Officially established by decree in 1948, the Security Police, the number of positions was 4,641. By 1951, the staff had increased to 15,280. The Interior Ministry tried to liquidate all opponents of the regime. It was this way the "administrative arrest" came into being: arrest without warrant, investigation, or trial. Hundreds of thousands were arrested and sent to labor camps. In the 1980s the Securitate conceived a methodical program of mass indoctrination using rumors, frame-ups, public humiliations, censorship, and repression of the slightest gestures of independence.
Despite the fall of Ceausescu on Christmas Day, 1989, the traces of this violation of the national consciousness persist today in the mentality of the public.

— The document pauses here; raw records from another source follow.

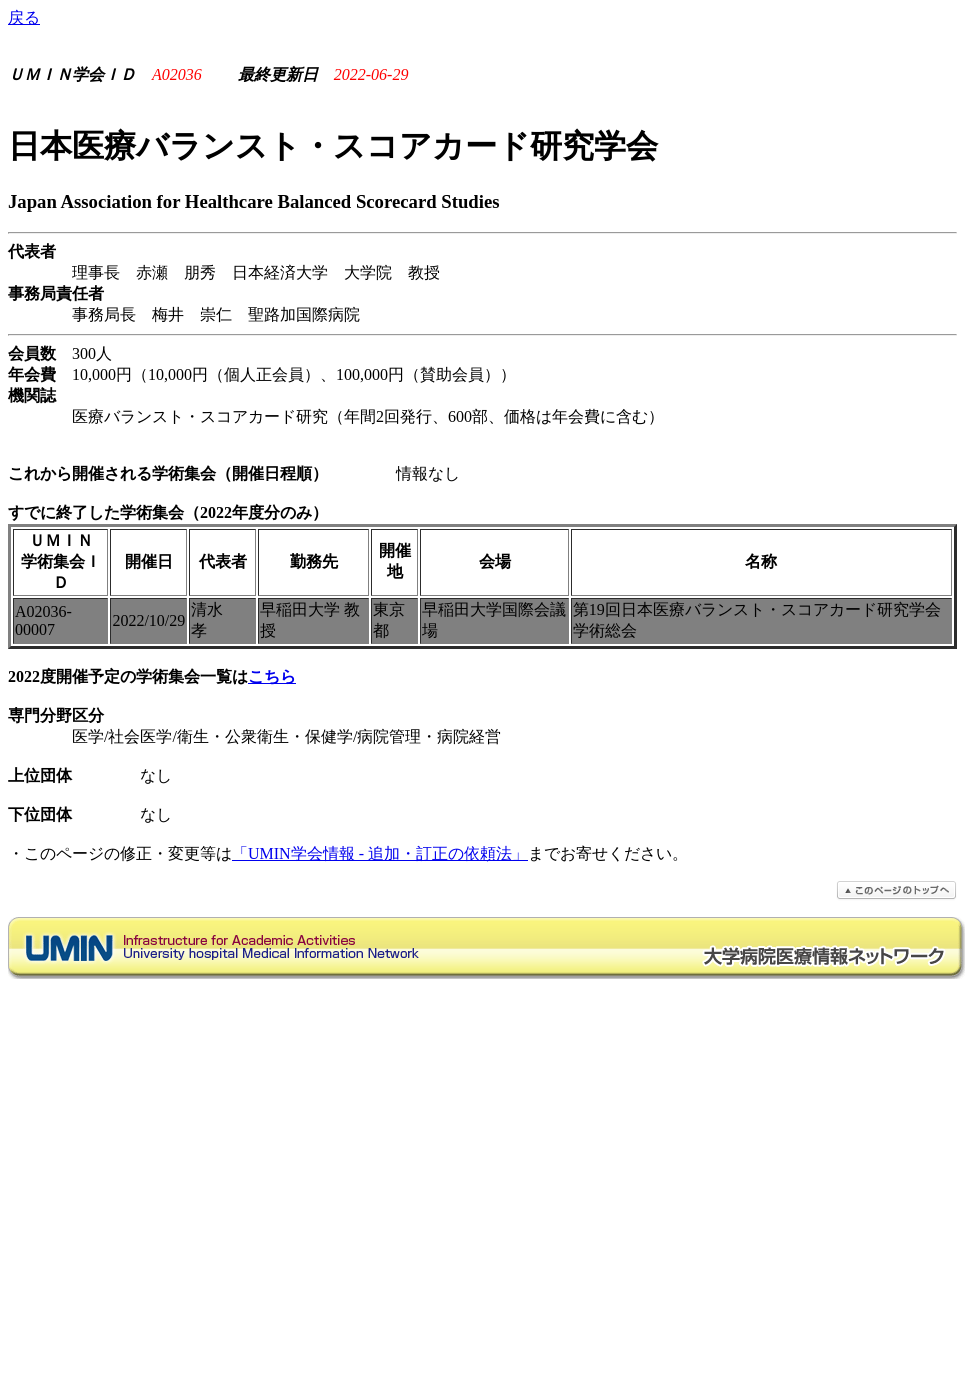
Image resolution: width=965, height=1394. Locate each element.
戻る (24, 17)
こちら (272, 676)
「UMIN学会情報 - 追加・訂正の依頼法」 (380, 853)
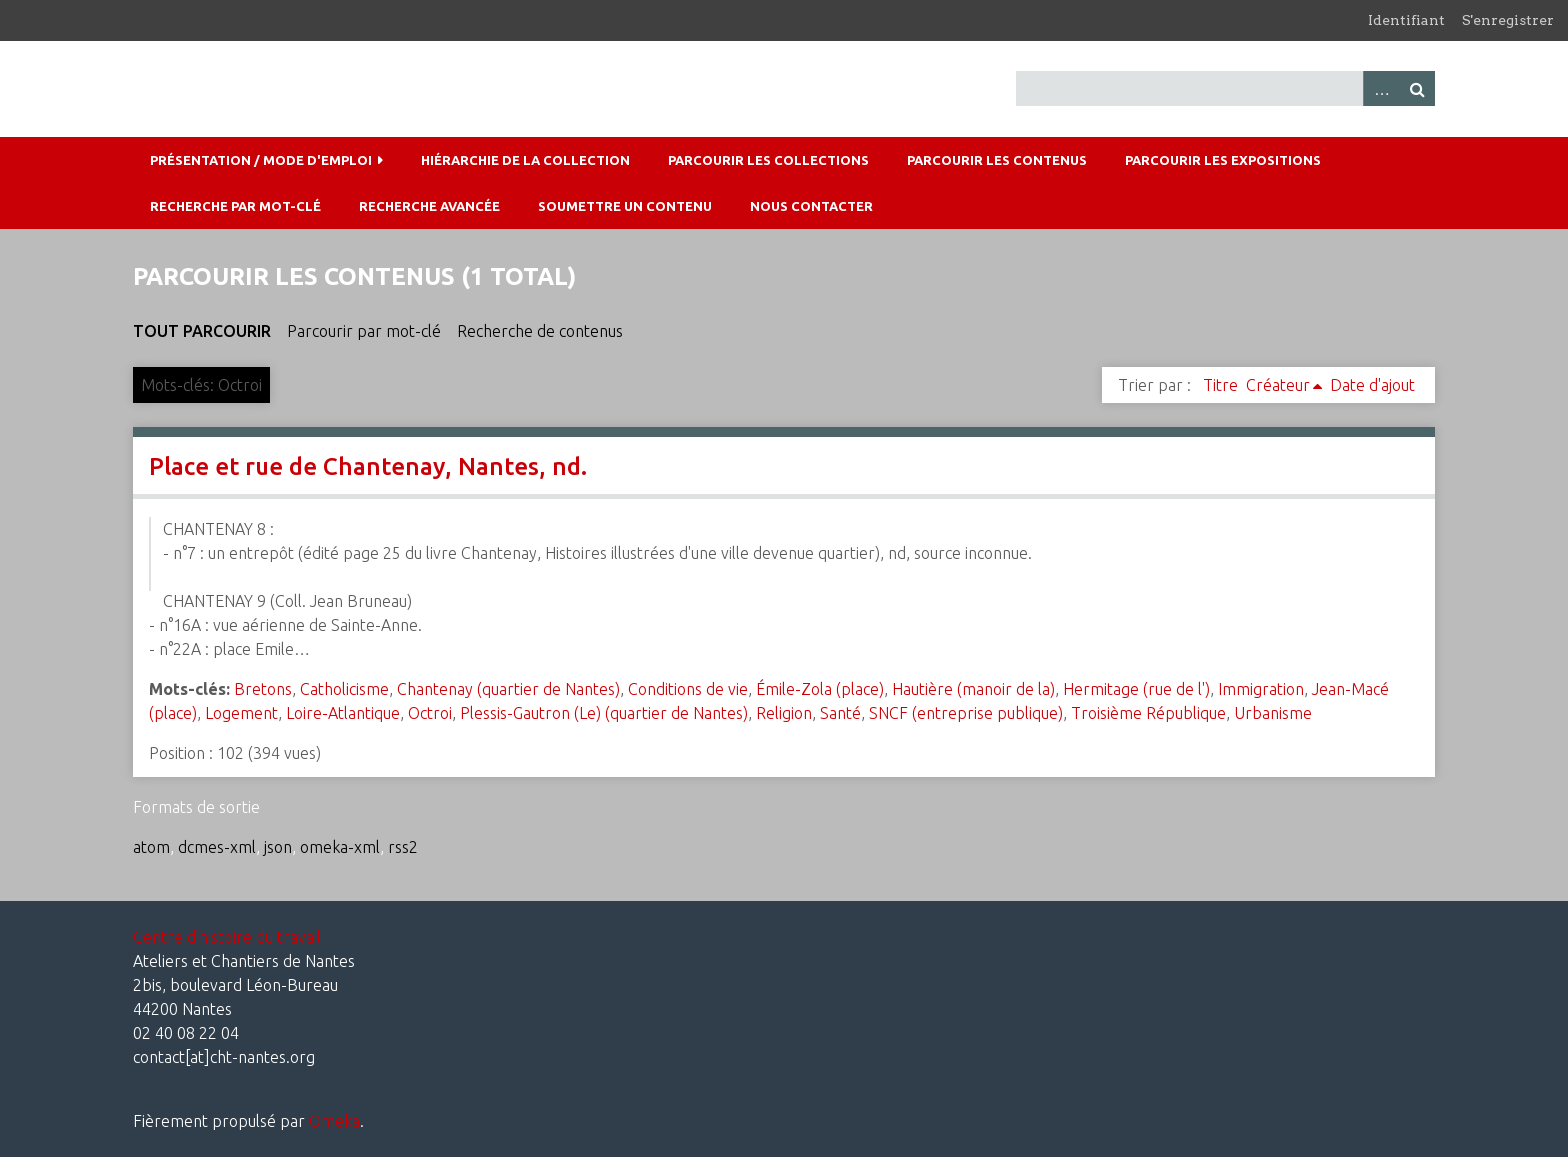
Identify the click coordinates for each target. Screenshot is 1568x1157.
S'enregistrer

This little notebook contained some English words that a prisoner was studying.
"Article 209" of the penal code was the black hole of the communist justice system. A third of political convictions after 1948 were handed down on the basis of this article, which defined with diabolical ambiguity like "machination against the socialist order" or "machination against state order." On this pretext one could be convicted for taking part in an anti-communist organization, for refusing to join a trade union or collective farm, for poking the eyes out of an official portrait, or quite simply for telling a joke.
On the other side of the window was the courtyard. It was a nice warm spring day, but desperately cold inside. Most who were brought here died here. Overall, more than 2 million people were persecuted politically using coercive methods in the People's Republic of Romania. Over 600,000 were arrested and sentenced to imprisonment between 1945-1989.